Description of the task —
Write out all the data verbatim. Skip images.

[Collected data]
☆ ☆ ☆
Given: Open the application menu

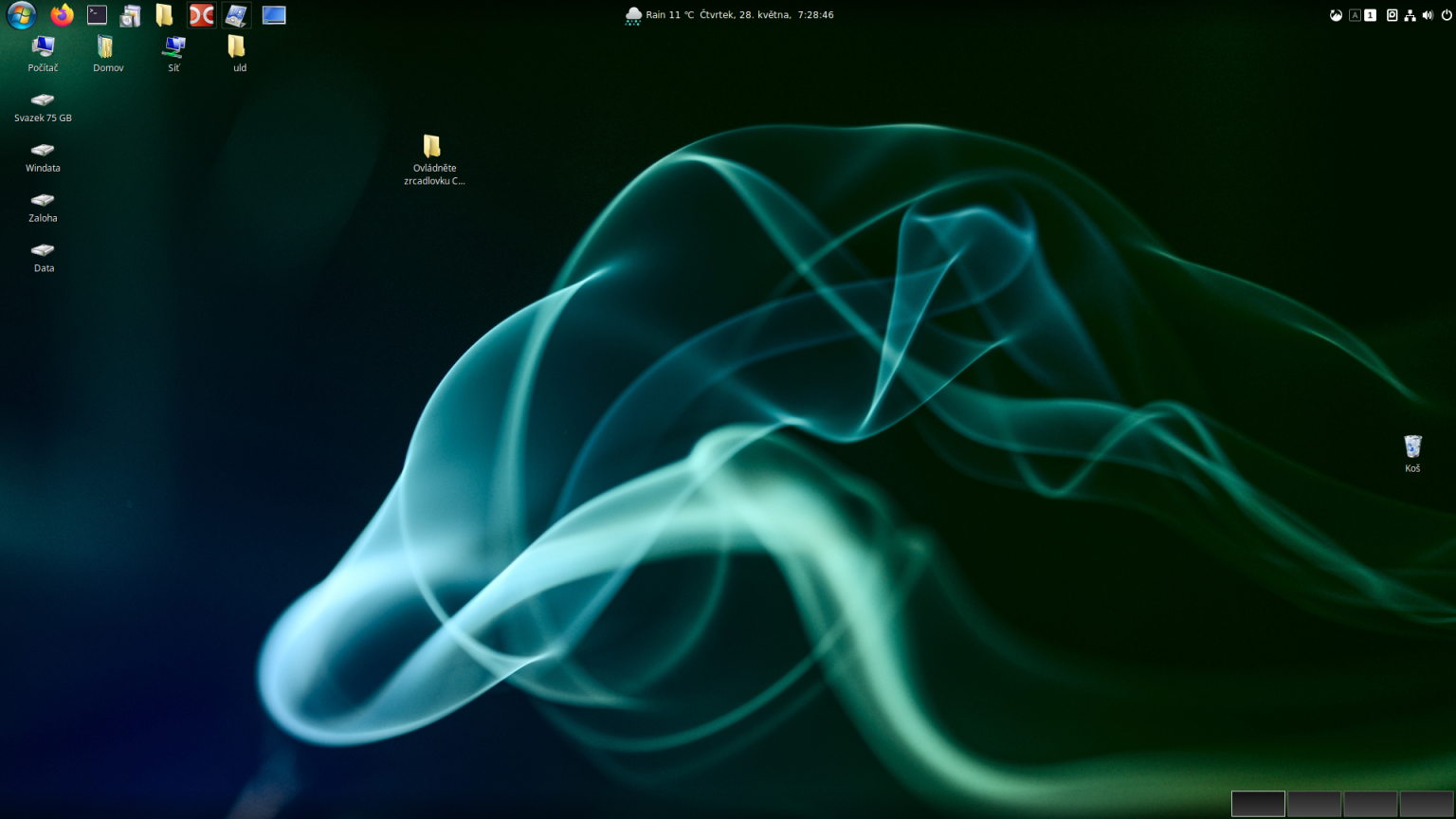Looking at the screenshot, I should click(x=22, y=14).
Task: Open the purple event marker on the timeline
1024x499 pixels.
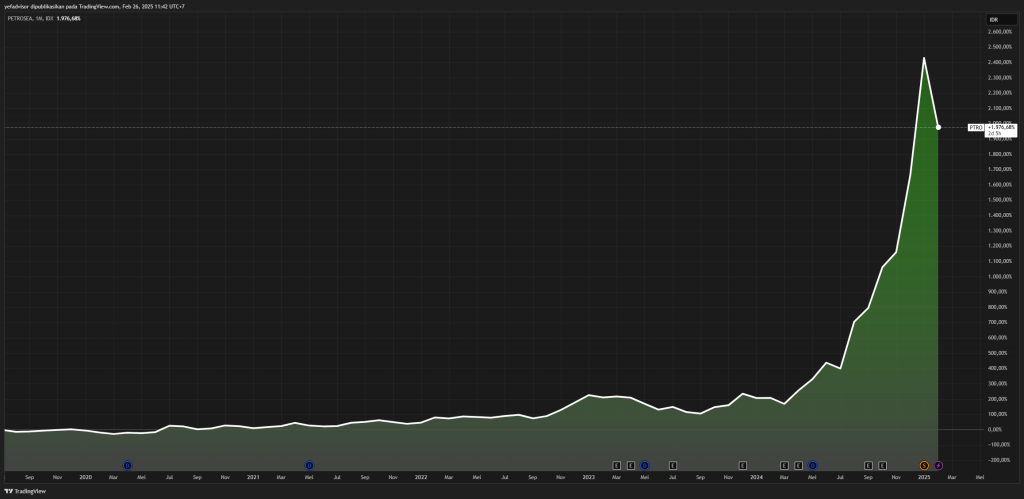Action: click(x=938, y=465)
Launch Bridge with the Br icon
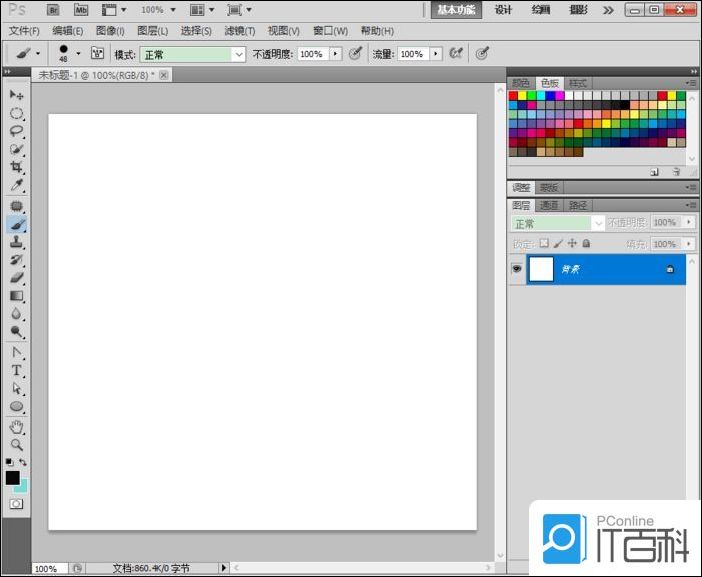 54,9
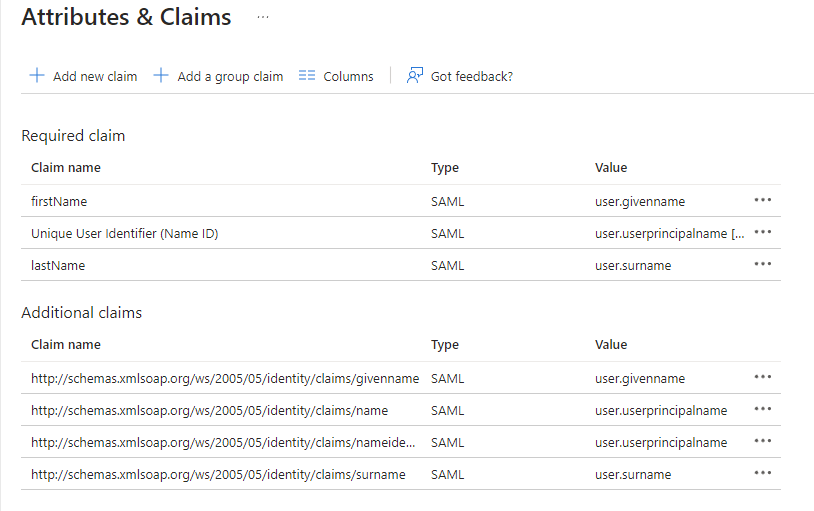Open the ellipsis menu beside Attributes & Claims title
Screen dimensions: 814x511
coord(263,17)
☆ ☆ ☆
Response below —
Given: Open the application menu

Looking at the screenshot, I should click(x=22, y=14).
Task: Open the purple event marker on the timeline
1024x499 pixels.
Action: click(x=938, y=465)
Launch Bridge with the Br icon
 54,9
Open the ellipsis menu beside Attributes & Claims title
Screen dimensions: 814x511
coord(263,17)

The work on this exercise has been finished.